*** Task inputs Section Begins ***
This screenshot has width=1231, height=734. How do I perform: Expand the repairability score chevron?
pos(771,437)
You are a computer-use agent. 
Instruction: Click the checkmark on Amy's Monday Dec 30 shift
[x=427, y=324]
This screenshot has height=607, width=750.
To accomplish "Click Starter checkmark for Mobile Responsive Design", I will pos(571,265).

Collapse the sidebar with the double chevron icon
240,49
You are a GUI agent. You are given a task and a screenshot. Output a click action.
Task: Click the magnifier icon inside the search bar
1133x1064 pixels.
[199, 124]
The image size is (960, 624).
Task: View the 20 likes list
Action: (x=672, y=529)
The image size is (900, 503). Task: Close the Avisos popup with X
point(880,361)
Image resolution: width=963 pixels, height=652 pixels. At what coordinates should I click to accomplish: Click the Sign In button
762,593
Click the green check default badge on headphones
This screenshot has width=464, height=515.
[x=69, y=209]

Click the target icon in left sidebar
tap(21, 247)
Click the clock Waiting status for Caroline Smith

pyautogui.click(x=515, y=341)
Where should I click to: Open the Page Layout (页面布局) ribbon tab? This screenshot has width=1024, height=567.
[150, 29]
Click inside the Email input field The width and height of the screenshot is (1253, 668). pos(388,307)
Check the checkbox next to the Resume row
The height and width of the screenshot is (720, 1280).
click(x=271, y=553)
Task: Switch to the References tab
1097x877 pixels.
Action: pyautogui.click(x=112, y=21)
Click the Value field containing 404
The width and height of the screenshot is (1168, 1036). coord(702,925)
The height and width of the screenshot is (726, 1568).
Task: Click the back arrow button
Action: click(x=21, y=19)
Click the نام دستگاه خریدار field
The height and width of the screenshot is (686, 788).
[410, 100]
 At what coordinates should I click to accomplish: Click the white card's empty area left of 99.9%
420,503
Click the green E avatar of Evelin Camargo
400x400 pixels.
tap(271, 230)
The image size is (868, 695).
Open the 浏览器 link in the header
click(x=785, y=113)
*** Task inputs Section Ends ***
* _Try it_
Your answer must be the line containing "This screenshot has height=607, width=750." and every line after it through the end of the records above, reproduced exactly and alone.

* _Solution to this exercise_
This screenshot has height=607, width=750.
To accomplish "Click Starter checkmark for Mobile Responsive Design", I will pos(571,265).

Collapse the sidebar with the double chevron icon
240,49
You are a GUI agent. You are given a task and a screenshot. Output a click action.
Task: Click the magnifier icon inside the search bar
1133x1064 pixels.
[199, 124]
The image size is (960, 624).
Task: View the 20 likes list
Action: (x=672, y=529)
The image size is (900, 503). Task: Close the Avisos popup with X
point(880,361)
Image resolution: width=963 pixels, height=652 pixels. At what coordinates should I click to accomplish: Click the Sign In button
762,593
Click the green check default badge on headphones
This screenshot has width=464, height=515.
[x=69, y=209]

Click the target icon in left sidebar
tap(21, 247)
Click the clock Waiting status for Caroline Smith

pyautogui.click(x=515, y=341)
Where should I click to: Open the Page Layout (页面布局) ribbon tab? This screenshot has width=1024, height=567.
[150, 29]
Click inside the Email input field The width and height of the screenshot is (1253, 668). pos(388,307)
Check the checkbox next to the Resume row
The height and width of the screenshot is (720, 1280).
click(x=271, y=553)
Task: Switch to the References tab
1097x877 pixels.
Action: pyautogui.click(x=112, y=21)
Click the Value field containing 404
The width and height of the screenshot is (1168, 1036). coord(702,925)
The height and width of the screenshot is (726, 1568).
Task: Click the back arrow button
Action: click(x=21, y=19)
Click the نام دستگاه خریدار field
The height and width of the screenshot is (686, 788).
[410, 100]
 At what coordinates should I click to accomplish: Click the white card's empty area left of 99.9%
420,503
Click the green E avatar of Evelin Camargo
400x400 pixels.
tap(271, 230)
The image size is (868, 695).
Open the 浏览器 link in the header
click(x=785, y=113)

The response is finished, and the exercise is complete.